JAMES MAC DONALD: From a distance it's a post card image get a bit closer to Mount Fuji, you'll find some thing that spoils the scenery. Japan's iconic mountain has a garbage problem, a stark contrast to a country known for its cleanliness.
KEN NOGUCHI (JAPANESE MOUNTAINEER): Mount Fuji is known around the world. Many foreigners visit especially in the summer, when they come to climb it they see rubbish like this, it's embarrassing.
JAMES MAC DONALD: For mountaineer Ken Noguchi the trash is a disgrace and the inspiration for a global crusade to clean up what he climbs. Noguchi is Japan's most famous alpinist, at one time the youngest man to summit the world's seven highest peaks, scaling Mount Everest for the first time he found the Himalayas wonder wasn't exactly what he expected.
KEN NOGUCHI: Before going, I always saw beautiful images of Everest on TV, I thought it would be like that but once I got there, I found litter everywhere.
JAMES MACDONALD: Climbers leave behind plenty.
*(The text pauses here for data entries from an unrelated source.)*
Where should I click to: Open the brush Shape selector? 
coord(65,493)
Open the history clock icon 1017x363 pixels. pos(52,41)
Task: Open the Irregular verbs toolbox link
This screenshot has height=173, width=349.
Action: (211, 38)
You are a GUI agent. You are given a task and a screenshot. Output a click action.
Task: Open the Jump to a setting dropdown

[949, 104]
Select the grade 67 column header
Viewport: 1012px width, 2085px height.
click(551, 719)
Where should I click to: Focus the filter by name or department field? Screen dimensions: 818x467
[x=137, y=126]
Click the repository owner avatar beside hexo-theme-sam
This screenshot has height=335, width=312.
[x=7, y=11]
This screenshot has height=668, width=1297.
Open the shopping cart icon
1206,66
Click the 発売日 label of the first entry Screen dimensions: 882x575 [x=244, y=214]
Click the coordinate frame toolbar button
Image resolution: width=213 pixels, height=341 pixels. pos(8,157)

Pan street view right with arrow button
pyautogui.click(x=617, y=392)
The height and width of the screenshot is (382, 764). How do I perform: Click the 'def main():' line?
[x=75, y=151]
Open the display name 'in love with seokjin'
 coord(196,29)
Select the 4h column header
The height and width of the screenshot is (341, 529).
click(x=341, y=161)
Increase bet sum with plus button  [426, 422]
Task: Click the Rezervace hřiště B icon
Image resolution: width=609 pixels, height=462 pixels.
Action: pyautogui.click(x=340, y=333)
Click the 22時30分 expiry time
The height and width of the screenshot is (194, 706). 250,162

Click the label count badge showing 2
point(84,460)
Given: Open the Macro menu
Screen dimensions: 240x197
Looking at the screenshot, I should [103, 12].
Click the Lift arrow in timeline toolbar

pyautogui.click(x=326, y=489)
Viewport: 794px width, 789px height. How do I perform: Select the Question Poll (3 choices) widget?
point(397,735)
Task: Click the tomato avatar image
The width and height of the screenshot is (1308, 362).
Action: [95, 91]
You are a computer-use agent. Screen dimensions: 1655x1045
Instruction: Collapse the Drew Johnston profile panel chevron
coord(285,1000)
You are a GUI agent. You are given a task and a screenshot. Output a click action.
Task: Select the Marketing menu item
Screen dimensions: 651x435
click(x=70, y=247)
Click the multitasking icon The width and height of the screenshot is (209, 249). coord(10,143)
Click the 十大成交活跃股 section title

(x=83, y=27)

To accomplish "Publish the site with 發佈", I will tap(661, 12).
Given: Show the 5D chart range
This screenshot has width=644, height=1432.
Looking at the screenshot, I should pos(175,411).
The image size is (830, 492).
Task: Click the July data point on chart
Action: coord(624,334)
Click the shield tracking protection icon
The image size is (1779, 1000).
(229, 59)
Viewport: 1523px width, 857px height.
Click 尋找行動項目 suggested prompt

Much of the rubbish bearing Japanese labels, Noguchi set out to clean it up. Over several expeditions, his international team has removed eight tons of trash from Everest, hardly an easy job at those altitudes.
KEN NOGUCHI: You carry the garbage from eight thousand meters down to six thousand meters, again and again for two months, it's really hard especially when
temperatures are up and there is one avalanche after another. I was worried I may become garbage myself.
JAMES MAC DONALD: Noguchi has since turned his attention closer to home, he leads a local club on frequent clean up trips hoping to restore the natural beauty. The volunteers are finding some of the last things you'd ever expect to see at the base of Mount Fuji, you have a 27 inch television set, a computer monitor, a collection of car batteries, that's after only fifteen minutes of cleaning. Within hours the trash is piled high, the surprising site even for seasoned climbers.
UNIDENTIFIED MALE: I have climbed many mountains in Japan, he says, but this one has the most garbage, most climbers have good abdicate but there are many visitors and some heartless people dumb their trash here. Still seven years of scrubbing are paying off, particularly at the upper reaches. Though few will ever rich the heights he's experienced. Noguchi hopes to inspire people to take better care of the slopes.
KEN NOGUCHI: An alpinist goes into dangerous conditions, but the most important thing is he never give up, it's the same with environmental problems, you can't do it all by yourself, but if you can get a group of people together, anything is possible. JAMES MAC DONALD: To a man used to near impossible tasks it's just one more adventure. James MacDonald, CNN, near Mount Fuji, Japan.。